▶ **YOUR ASSIGNMENT**
Look through the entries below for the string "computer", and copy each line where it is found.

[RECORDS FOR THIS EXERCISE Boundary: Start]

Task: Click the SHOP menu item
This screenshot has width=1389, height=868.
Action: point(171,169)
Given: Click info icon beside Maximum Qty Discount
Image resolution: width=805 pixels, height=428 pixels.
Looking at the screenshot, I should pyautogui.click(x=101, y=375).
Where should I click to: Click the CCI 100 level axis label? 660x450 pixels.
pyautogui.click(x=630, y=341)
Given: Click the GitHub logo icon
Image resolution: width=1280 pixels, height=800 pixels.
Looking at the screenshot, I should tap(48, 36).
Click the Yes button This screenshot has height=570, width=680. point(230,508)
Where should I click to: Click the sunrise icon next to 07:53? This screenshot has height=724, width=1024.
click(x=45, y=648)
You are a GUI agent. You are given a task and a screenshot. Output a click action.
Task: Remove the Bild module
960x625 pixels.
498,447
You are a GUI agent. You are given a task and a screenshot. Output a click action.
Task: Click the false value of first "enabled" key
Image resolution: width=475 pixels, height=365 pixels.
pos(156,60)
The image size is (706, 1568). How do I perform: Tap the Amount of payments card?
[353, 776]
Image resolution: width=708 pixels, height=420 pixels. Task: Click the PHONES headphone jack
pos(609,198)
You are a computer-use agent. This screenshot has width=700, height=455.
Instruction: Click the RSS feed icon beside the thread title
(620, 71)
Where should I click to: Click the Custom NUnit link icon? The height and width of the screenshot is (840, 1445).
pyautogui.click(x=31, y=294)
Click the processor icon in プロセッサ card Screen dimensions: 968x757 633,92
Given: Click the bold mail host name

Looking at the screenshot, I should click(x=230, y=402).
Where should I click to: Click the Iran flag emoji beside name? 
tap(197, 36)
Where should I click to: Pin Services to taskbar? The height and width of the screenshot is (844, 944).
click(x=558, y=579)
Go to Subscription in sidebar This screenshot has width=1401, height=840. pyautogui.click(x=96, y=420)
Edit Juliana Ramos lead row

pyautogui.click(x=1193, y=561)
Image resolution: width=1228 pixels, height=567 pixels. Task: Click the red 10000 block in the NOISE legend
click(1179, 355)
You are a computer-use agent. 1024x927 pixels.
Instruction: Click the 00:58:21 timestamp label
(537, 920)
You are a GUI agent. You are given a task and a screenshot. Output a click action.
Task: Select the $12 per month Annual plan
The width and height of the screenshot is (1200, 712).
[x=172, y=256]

[RECORDS FOR THIS EXERCISE Boundary: End]

▶ **EXERCISE RESPONSE**
You are a computer-use agent. This screenshot has width=700, height=455.
You are a computer-use agent. 1024x927 pixels.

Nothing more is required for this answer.